## ACTIVITY
The response should be the data again, identical in every line.
** DATASET EXTRACT follows **
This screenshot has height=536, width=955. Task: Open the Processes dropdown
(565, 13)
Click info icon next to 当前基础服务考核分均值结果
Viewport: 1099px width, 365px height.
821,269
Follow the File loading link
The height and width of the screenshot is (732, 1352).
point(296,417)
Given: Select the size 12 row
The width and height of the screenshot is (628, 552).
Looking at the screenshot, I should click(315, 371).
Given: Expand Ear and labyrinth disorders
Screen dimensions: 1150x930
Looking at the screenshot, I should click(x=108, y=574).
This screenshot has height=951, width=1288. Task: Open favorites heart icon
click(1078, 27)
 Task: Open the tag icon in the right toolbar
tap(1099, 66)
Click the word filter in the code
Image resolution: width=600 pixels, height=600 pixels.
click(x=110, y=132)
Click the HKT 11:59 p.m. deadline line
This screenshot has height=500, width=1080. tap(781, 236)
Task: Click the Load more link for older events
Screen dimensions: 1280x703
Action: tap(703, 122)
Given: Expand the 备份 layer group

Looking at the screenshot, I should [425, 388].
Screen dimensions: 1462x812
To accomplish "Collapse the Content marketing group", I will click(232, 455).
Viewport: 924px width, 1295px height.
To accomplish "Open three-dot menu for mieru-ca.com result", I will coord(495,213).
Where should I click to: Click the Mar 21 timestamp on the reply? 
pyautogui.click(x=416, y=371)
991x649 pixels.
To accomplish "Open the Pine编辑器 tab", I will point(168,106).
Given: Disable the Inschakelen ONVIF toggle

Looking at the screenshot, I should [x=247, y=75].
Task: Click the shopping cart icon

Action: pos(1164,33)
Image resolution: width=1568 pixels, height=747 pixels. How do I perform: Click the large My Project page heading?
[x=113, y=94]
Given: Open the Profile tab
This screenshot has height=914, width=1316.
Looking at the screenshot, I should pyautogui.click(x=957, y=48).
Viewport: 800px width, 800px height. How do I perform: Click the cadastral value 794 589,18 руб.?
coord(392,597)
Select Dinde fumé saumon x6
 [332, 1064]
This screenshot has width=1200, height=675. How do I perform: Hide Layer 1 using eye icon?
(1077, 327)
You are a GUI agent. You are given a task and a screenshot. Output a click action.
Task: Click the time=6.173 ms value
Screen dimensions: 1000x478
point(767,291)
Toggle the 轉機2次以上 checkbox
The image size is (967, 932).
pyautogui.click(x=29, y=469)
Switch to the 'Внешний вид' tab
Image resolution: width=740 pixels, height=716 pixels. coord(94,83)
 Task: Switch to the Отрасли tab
** End of DATASET EXTRACT **
## EXERCISE SOLUTION
This screenshot has height=536, width=955. Task: Open the Processes dropdown
(565, 13)
Click info icon next to 当前基础服务考核分均值结果
Viewport: 1099px width, 365px height.
821,269
Follow the File loading link
The height and width of the screenshot is (732, 1352).
point(296,417)
Given: Select the size 12 row
The width and height of the screenshot is (628, 552).
Looking at the screenshot, I should click(315, 371).
Given: Expand Ear and labyrinth disorders
Screen dimensions: 1150x930
Looking at the screenshot, I should click(x=108, y=574).
This screenshot has height=951, width=1288. Task: Open favorites heart icon
click(1078, 27)
 Task: Open the tag icon in the right toolbar
tap(1099, 66)
Click the word filter in the code
Image resolution: width=600 pixels, height=600 pixels.
click(x=110, y=132)
Click the HKT 11:59 p.m. deadline line
This screenshot has height=500, width=1080. tap(781, 236)
Task: Click the Load more link for older events
Screen dimensions: 1280x703
Action: tap(703, 122)
Given: Expand the 备份 layer group

Looking at the screenshot, I should [425, 388].
Screen dimensions: 1462x812
To accomplish "Collapse the Content marketing group", I will click(232, 455).
Viewport: 924px width, 1295px height.
To accomplish "Open three-dot menu for mieru-ca.com result", I will coord(495,213).
Where should I click to: Click the Mar 21 timestamp on the reply? 
pyautogui.click(x=416, y=371)
991x649 pixels.
To accomplish "Open the Pine编辑器 tab", I will point(168,106).
Given: Disable the Inschakelen ONVIF toggle

Looking at the screenshot, I should [x=247, y=75].
Task: Click the shopping cart icon

Action: pos(1164,33)
Image resolution: width=1568 pixels, height=747 pixels. How do I perform: Click the large My Project page heading?
[x=113, y=94]
Given: Open the Profile tab
This screenshot has height=914, width=1316.
Looking at the screenshot, I should pyautogui.click(x=957, y=48).
Viewport: 800px width, 800px height. How do I perform: Click the cadastral value 794 589,18 руб.?
coord(392,597)
Select Dinde fumé saumon x6
 [332, 1064]
This screenshot has width=1200, height=675. How do I perform: Hide Layer 1 using eye icon?
(1077, 327)
You are a GUI agent. You are given a task and a screenshot. Output a click action.
Task: Click the time=6.173 ms value
Screen dimensions: 1000x478
point(767,291)
Toggle the 轉機2次以上 checkbox
The image size is (967, 932).
pyautogui.click(x=29, y=469)
Switch to the 'Внешний вид' tab
Image resolution: width=740 pixels, height=716 pixels. coord(94,83)
 Task: Switch to the Отрасли tab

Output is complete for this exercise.